This article needs to rewritten. It reads like it was created by an under-graduate with only minimal knowledge of the subject. If anyone wants to help out contact me on my talk page or here. MartinDK 17:04, 14 July 2007 (UTC)

i agree. furthermore the link on peter howitt at the bottom of the page, surely, is wrong. —The preceding unsigned comment was added by Smt2007

(talkcontribs) 22:53, August 21, 2007 (UTC). 

I also agree that this page needs to be re-written - but could you please make the explanation a little more "accessible" to the layman?

Statement about recent growth theory [edit]

The article contains this statement:

The main implication of recent growth theory is that policies which embrace openness, competition, change and innovation will promote growth. Conversely, policies which have the effect of restricting or slowing change by protecting or favouring particular industries or firms are likely over time to slow growth to the disadvantage of the community.

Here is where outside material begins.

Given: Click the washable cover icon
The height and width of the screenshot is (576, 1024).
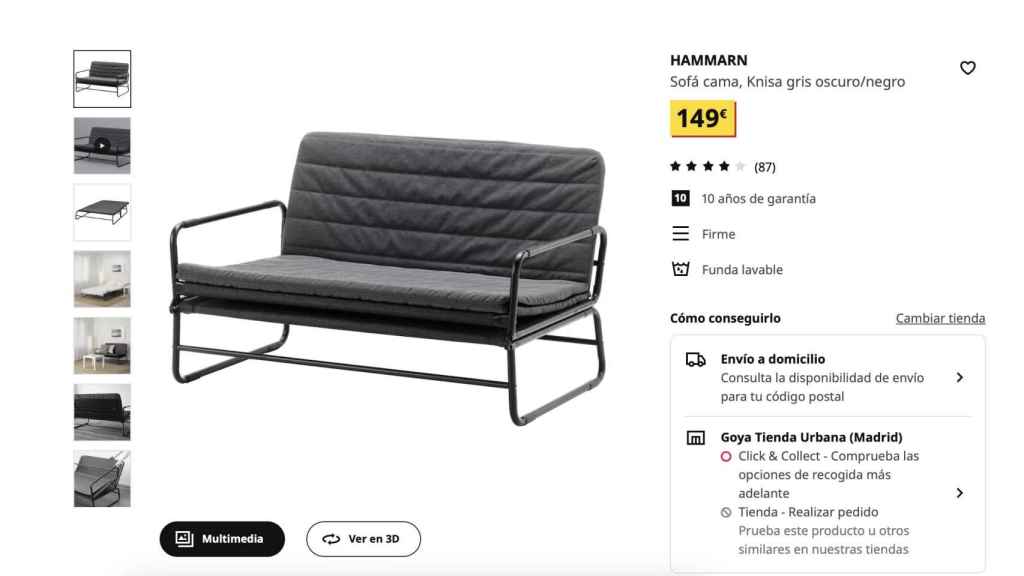Looking at the screenshot, I should click(680, 268).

This is very contentious. In fact in development economics there is a strong train of thought that policies to encourage LDCs to "embrace openness, competition, change and innovation" is in fact a policy that acts (intentionally or not) to inhibit their development to the advantage of more developed countries.

See http://www.paecon.net/PAEtexts/Chang1.htm and the book "Putting Development First: The Importance of Policy Space in the WTO and IFIs" edited by Kevin P. Gallagher http://www.bu.edu/ir/faculty/gallagher.html Worik (talk) 20:38, 15 February 2009 (UTC)

these theories are non valid —Preceding unsigned comment added by 117.200.81.243 (talk) 08:04, 3 April 2009 (UTC)

Look out for possible copyright violations in this article[edit]

This article has been found to be edited by students of the Wikipedia:India Education Program project as part of their (still ongoing) course-work. Unfortunately, many of the edits in this program so far have been identified as plain copy-jobs from books and online resources and therefore had to be reverted. See the India Education Program talk page for details. In order to maintain the WP standards and policies, let's all have a careful eye on this and other related articles to ensure that no material violating copyrights remains in here. --Matthiaspaul (talk) 12:25, 1 November 2011 (UTC)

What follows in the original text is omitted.